The month of Ramadan signals a change in lifestyle not only among the Muslim faithfuls but also to those whose jobs are associated with them.
From sunrise to sunset, Muslim households are engaged in purification, reflection and fasting. To many Muslims, Ramadan is also a time to gather extended family members for Iftar, the breaking of fast with generous serving of food for everyone. Feeding the hungry mouths requires extra effort, and this squarely falls under the responsibility of a housemaid — from preparing, cooking, and cleaning.
While employers enjoy moments of reflection, domestic workers, many of whom are not Muslims, experience increased pressure to do housework, extended working hours and, in some cases, violence at the hands of abusive employers.
During this period of fasting, domestic workers are bound to be “on call” in the evenings not only to cater to the food of the fasting members of the family, but also care to the elderly and young children. And since they normally perform their work behind closed doors, domestic workers composed of women and other vulnerable members of migrant workforce suffer from lack of proper enforcement of laws supposed to support them with proper working conditions and from employer abuse.

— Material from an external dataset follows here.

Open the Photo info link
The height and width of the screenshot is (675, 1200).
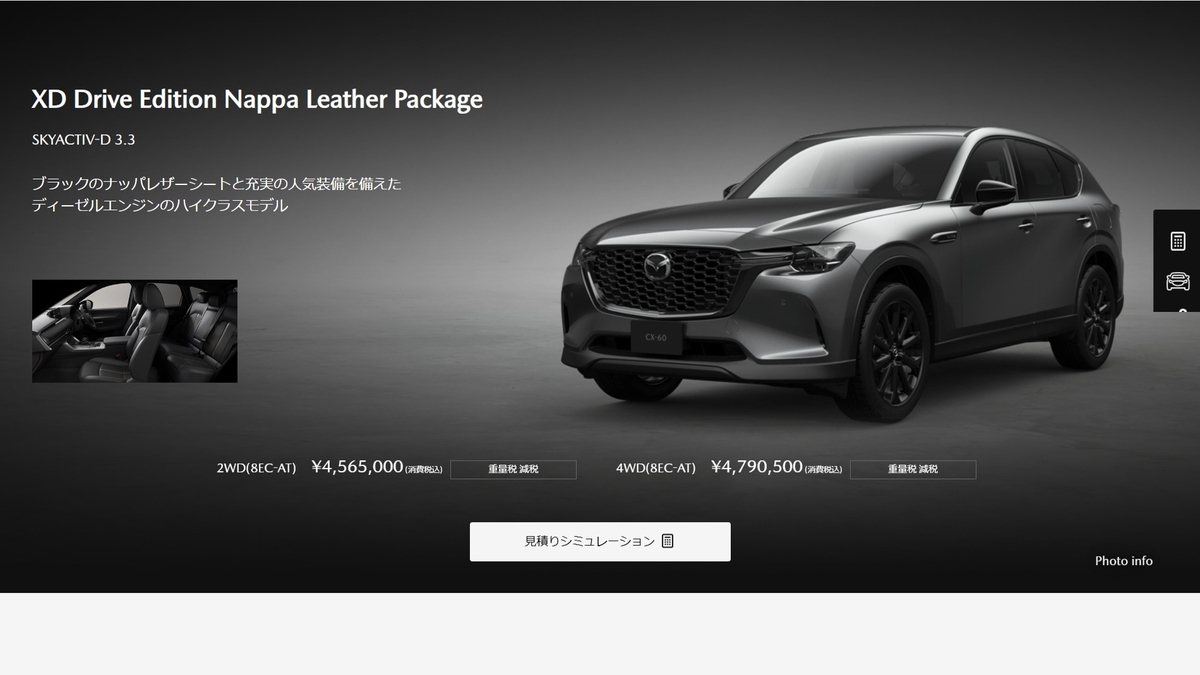coord(1124,561)
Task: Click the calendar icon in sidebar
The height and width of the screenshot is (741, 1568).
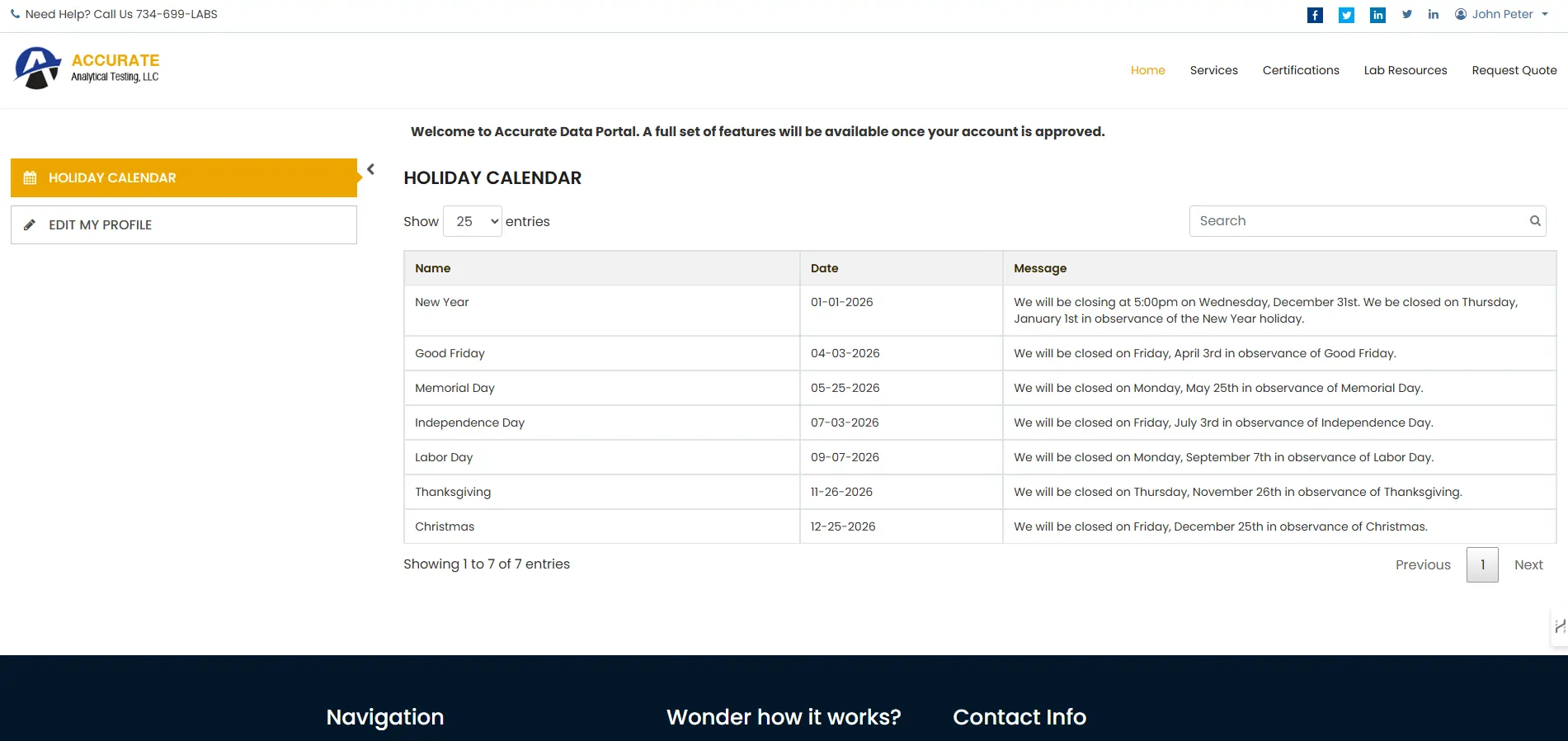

Many housemaids suffer abuse such as extended working hours, deprivation of food, rest and privacy, verbal and psychological abuse, withholding or delay of wages, and sexual assault. Victims of human trafficking are the most likely victims as they are afraid to report cases of maltreatment for fear of losing their livelihood and those who dare, often face harsh retributions from sponsors who, among others, confiscate their passports and lock them up and unable to get out of the house. Such description fit conditions of modern day slavery and the sad thing is little is done to eradicate this widespread abuse of household service workers.
Not one country has drafted legislation adequate enough to respond to protect domestic workers, most of whom come from India, Indonesia, Nepal, Sri Lanka and the Philippines. In Hong Kong, although a legislated minimum wage of HK$32.5 per hour, this does not seem consistent with the minimum wage rate received by household service workers. In Kuwait, according to Kuwait Times, each household has an average of two to three maids, not to mention cooks, gardeners and chauffeurs but this number rises during Ramadan as more work needs to be done. But while an important element in the observance of Ramadan is purification through good deeds, such tenet does not always translate to fair working conditions for employers at home.
With the kafala system in place, domestic helpers who cannot bear their conditions and escape the premises of their employers sometimes find themselves be turned over back to their sponsors; migrant maids cannot seek employment other than the people documented to be their employers/sponsors.
Many reported cases of employer abuse fall on deaf ears but the problem goes beyond that. The mere lack of recognition that the employer’s home doubles as workplace of a domestic helper, and thereby entitles her to some degrees of rights and legal obligations on the part of the sponsor. During Ramadan season, such rights are hardly enforced for the overworked helper.